▶ _YOUR INSTRUCTIONS_:
Character for character, give back every line below.

▶ _INFORMATION SHOWN_:
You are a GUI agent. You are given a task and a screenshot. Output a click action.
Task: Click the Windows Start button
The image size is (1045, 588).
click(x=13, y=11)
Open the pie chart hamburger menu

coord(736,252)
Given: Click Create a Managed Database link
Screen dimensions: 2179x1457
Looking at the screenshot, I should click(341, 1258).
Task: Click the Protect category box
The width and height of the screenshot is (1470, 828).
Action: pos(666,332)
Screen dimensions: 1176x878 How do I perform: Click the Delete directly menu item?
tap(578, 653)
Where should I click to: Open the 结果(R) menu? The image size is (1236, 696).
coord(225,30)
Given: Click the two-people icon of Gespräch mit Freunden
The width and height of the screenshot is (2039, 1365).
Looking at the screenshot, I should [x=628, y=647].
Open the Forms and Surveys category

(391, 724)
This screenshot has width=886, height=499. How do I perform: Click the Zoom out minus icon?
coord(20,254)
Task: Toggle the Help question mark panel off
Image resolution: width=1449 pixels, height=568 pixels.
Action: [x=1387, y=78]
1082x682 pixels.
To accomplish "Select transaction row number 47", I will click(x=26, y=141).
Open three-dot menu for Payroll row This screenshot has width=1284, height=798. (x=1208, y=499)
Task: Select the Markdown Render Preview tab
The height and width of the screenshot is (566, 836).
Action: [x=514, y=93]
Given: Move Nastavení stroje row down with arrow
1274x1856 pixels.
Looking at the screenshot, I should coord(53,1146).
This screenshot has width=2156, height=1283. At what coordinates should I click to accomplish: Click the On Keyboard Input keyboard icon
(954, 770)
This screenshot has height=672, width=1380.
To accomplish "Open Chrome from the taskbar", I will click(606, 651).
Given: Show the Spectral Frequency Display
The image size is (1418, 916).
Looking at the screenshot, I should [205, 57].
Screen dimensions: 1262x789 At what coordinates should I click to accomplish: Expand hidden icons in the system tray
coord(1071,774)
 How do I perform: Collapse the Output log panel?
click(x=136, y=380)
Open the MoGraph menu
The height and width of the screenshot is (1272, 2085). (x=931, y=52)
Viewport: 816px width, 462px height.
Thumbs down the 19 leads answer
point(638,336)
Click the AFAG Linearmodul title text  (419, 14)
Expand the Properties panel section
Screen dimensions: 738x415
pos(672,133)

▶ _RESPONSE_:
You are a GUI agent. You are given a task and a screenshot. Output a click action.
Task: Click the Windows Start button
The image size is (1045, 588).
click(x=13, y=11)
Open the pie chart hamburger menu

coord(736,252)
Given: Click Create a Managed Database link
Screen dimensions: 2179x1457
Looking at the screenshot, I should click(341, 1258).
Task: Click the Protect category box
The width and height of the screenshot is (1470, 828).
Action: pos(666,332)
Screen dimensions: 1176x878 How do I perform: Click the Delete directly menu item?
tap(578, 653)
Where should I click to: Open the 结果(R) menu? The image size is (1236, 696).
coord(225,30)
Given: Click the two-people icon of Gespräch mit Freunden
The width and height of the screenshot is (2039, 1365).
Looking at the screenshot, I should [x=628, y=647].
Open the Forms and Surveys category

(391, 724)
This screenshot has width=886, height=499. How do I perform: Click the Zoom out minus icon?
coord(20,254)
Task: Toggle the Help question mark panel off
Image resolution: width=1449 pixels, height=568 pixels.
Action: [x=1387, y=78]
1082x682 pixels.
To accomplish "Select transaction row number 47", I will click(x=26, y=141).
Open three-dot menu for Payroll row This screenshot has width=1284, height=798. (x=1208, y=499)
Task: Select the Markdown Render Preview tab
The height and width of the screenshot is (566, 836).
Action: [x=514, y=93]
Given: Move Nastavení stroje row down with arrow
1274x1856 pixels.
Looking at the screenshot, I should coord(53,1146).
This screenshot has width=2156, height=1283. At what coordinates should I click to accomplish: Click the On Keyboard Input keyboard icon
(954, 770)
This screenshot has height=672, width=1380.
To accomplish "Open Chrome from the taskbar", I will click(606, 651).
Given: Show the Spectral Frequency Display
The image size is (1418, 916).
Looking at the screenshot, I should [205, 57].
Screen dimensions: 1262x789 At what coordinates should I click to accomplish: Expand hidden icons in the system tray
coord(1071,774)
 How do I perform: Collapse the Output log panel?
click(x=136, y=380)
Open the MoGraph menu
The height and width of the screenshot is (1272, 2085). (x=931, y=52)
Viewport: 816px width, 462px height.
Thumbs down the 19 leads answer
point(638,336)
Click the AFAG Linearmodul title text  (419, 14)
Expand the Properties panel section
Screen dimensions: 738x415
pos(672,133)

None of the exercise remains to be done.